Les Rafferty the ace tuner of two stoke machines. He once
told me that during his days in the RAF he used to race an
Ariel Arrow round
Castle Coombe, this must of been the time he learned his
trade as a tuner. Les could transform a meek little Lambretta
into a howling beast, which would leap away with alarming speed
and many wheelies if you were not careful. In the
sixties he and
Ned Newman started the Wildcat tuning side of the Motorcyle business
in West Street Fareham.
The old workshops were situated where the Fareham bypass is
now, leading to the railway station, at the time I was
employed by Rafferty's as a workshop receptionist and tea
maker. Most every evening a few of us die hard racers would
congregate at the workshop for a chat, and to watch the master
at work, hoping that some of his skills would rub off. Les was
always there grinding away in his little tuning area, the old
workshop was a massive affair you could get about 50 bikes
lined up in two rows in the place. Les was a great bloke, gruff
on the outside, but he had a heart of gold and was really very
helpful to us lads. It's shocking to think that he died so
young only 45, at lot younger than I am
Les tried his hand at racing scooters, he had a nice
GP125 he would race, he lent this bike to me
once at Mallory when my 225 died.
At lydden hill when he was riding sidecar passinger
for Ginger George the steam (he used to keep steam traction
engines) they had a nasty
prang which put him in hospital.
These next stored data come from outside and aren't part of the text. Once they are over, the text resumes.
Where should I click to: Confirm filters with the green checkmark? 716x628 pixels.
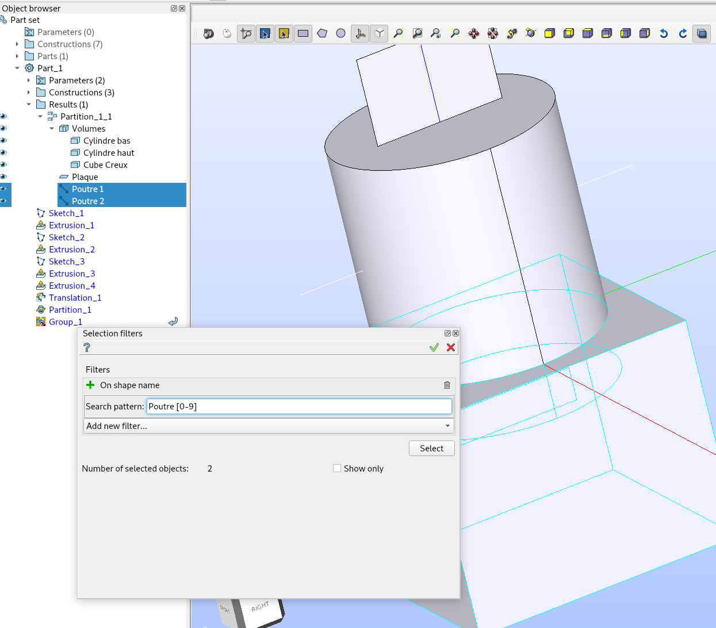coord(434,347)
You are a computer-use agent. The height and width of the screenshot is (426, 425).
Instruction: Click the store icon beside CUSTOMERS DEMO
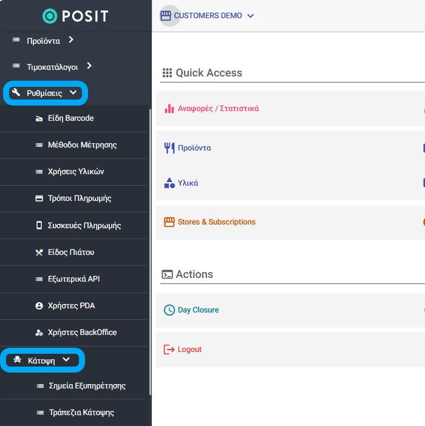(166, 16)
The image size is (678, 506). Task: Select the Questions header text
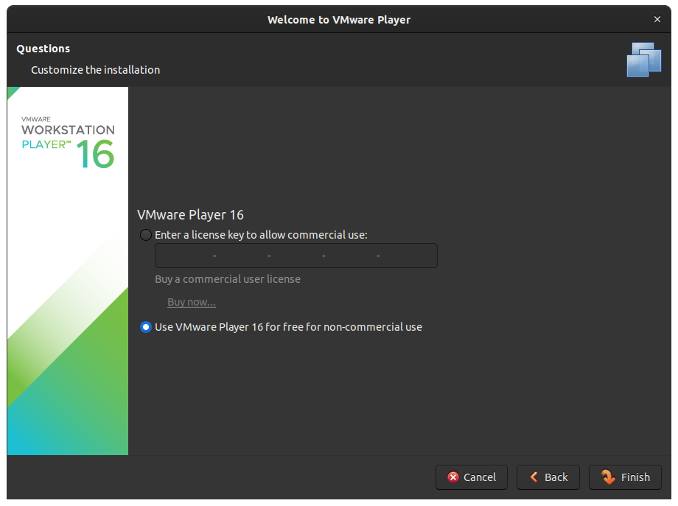[x=43, y=48]
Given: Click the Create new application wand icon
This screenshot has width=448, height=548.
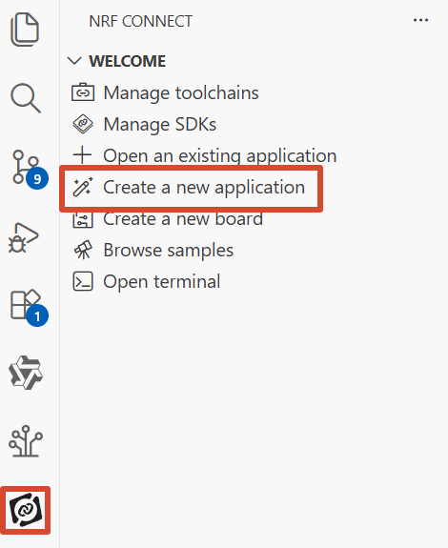Looking at the screenshot, I should click(83, 187).
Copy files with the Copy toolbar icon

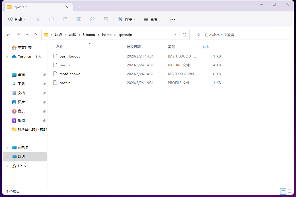tap(52, 19)
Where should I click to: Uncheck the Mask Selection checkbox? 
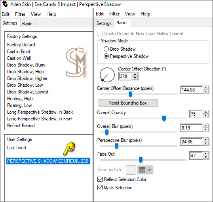coord(100,188)
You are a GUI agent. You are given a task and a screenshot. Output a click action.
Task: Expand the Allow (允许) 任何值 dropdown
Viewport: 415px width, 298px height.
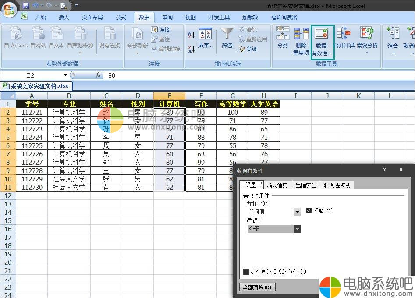pos(298,212)
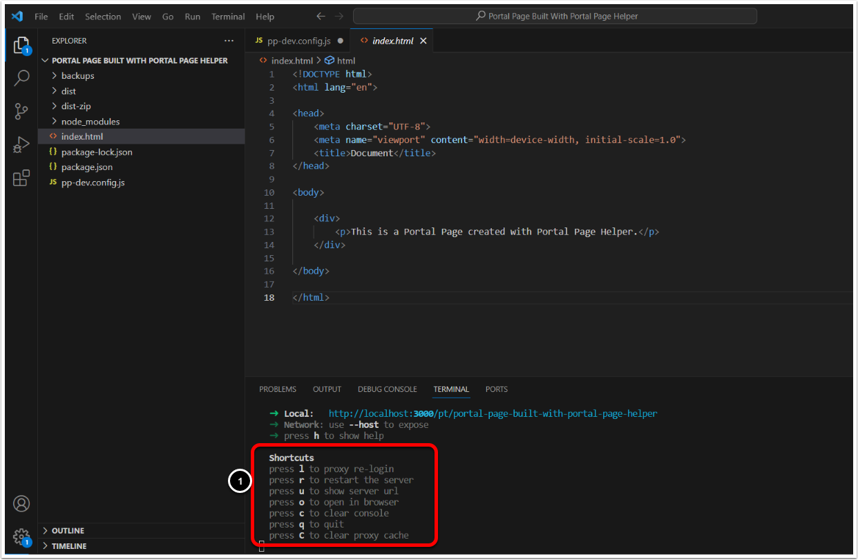Image resolution: width=858 pixels, height=560 pixels.
Task: Open the Manage gear icon
Action: click(x=21, y=536)
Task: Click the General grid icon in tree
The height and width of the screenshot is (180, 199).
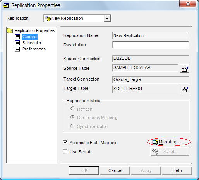Action: tap(17, 37)
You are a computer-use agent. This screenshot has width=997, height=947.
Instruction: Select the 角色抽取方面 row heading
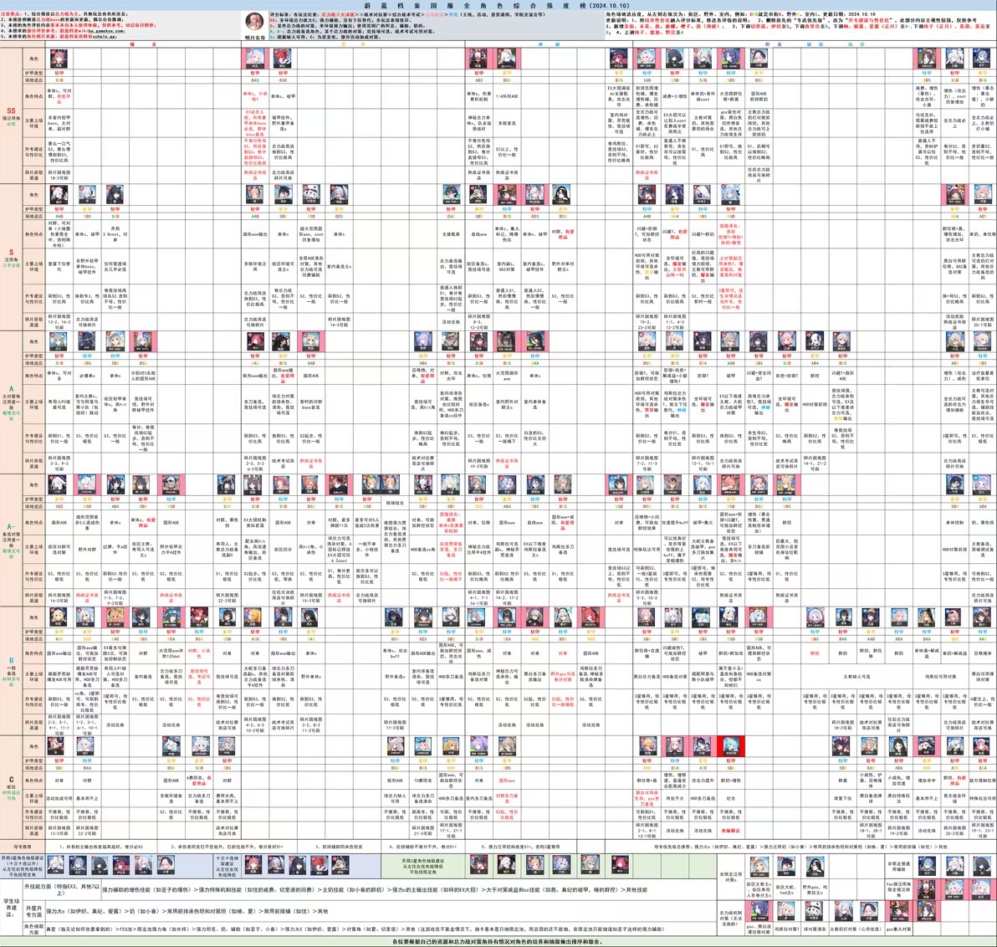(33, 928)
After that I believe June
his wife ended his racing days.
Les developed the five port barrel and the use of dykes pistons for the Lambretta's also
pluging crankshafts, a compression plate and
electronic ignition all helped to keep the Wildcats at the
cutting edge of scooter racing history.
Really we were so fortunate to be at the birth of Scooter
Racing in the UK, and to spend time with one of the Greats in
Scooter tuning. They were happy days we had no responsibilities
and life was sweet.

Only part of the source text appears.